In 1991, during the 1st Persian Gulf War, investigative journalist Douglas Valentine traveled to Thailand and interviewed a group of legendary CIA officers who had helped run the secret war in Laos and other clandestine operations in the Indochina Wars.
Among them was Anthony Poshepny (aka Tony Poe), the prototype for Colonel Kurtz in Francis Ford Coppola’s epic 1979 film Apocalypse Now—a covert warrior who went off the deep end and established a secret jungle enclave where enemy body parts were displayed.[1]
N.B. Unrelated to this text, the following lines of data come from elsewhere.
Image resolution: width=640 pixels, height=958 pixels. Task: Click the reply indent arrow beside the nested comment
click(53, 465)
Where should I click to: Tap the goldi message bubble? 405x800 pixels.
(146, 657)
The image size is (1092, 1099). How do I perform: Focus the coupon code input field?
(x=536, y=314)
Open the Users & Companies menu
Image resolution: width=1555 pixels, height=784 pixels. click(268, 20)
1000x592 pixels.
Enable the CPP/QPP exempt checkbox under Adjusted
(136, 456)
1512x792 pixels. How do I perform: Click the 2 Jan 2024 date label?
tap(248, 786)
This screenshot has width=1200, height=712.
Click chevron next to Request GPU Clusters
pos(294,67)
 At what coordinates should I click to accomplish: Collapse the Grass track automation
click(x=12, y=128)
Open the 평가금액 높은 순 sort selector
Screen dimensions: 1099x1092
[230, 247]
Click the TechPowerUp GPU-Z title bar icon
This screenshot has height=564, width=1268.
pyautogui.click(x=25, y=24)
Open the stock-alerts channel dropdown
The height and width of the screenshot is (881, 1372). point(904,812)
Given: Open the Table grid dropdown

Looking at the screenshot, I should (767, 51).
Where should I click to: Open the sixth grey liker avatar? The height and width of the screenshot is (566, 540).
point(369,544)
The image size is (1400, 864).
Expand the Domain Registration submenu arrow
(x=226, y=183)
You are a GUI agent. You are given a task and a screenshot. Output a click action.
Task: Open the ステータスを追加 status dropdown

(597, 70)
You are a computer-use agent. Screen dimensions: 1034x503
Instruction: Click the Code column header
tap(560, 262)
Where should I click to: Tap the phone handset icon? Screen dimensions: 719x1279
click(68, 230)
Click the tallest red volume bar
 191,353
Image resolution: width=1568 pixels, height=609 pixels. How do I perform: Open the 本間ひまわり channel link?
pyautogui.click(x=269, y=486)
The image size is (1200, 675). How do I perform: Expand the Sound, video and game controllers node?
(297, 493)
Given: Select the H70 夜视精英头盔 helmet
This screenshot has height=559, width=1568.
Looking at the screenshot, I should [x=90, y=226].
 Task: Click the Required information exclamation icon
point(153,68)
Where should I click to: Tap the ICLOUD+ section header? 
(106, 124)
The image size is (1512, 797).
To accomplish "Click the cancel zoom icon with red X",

Now 66, Poshepny lived at the time in a big, beautiful home in a fancy neighborhood in Udon Thani, Thailand, home of a major U.S. air base during the Indochina Wars used for carrying out secret bombing missions over Laos.
Poshepny owned a lumber and security consultant business and a sugar and tapioca farm; he was considered around town to be a friendly guy but a belligerent drunk.
Poshepny’s father had been a naval officer and he had become desensitized to violence serving with the Marines in the Battle of Iwo Jima during World War II.
During a meeting with Poshepny, who suffered from diabetes and cirrhosis from years of heavy drinking, Valentine noticed that he was missing two middle fingers. Poshepny also liked to tell obscene jokes.
He told Valentine that he was proud of things he had done with political implications, notably his involvement in a failed CIA coup against Indonesian socialist leader Sukarno in 1958, where he and CIA officer “Pat” Landry supplied mutinous military forces in oil-rich Sumatra with M16s and thousands of rounds of ammunition. “It was an adventure,” Poshepny said.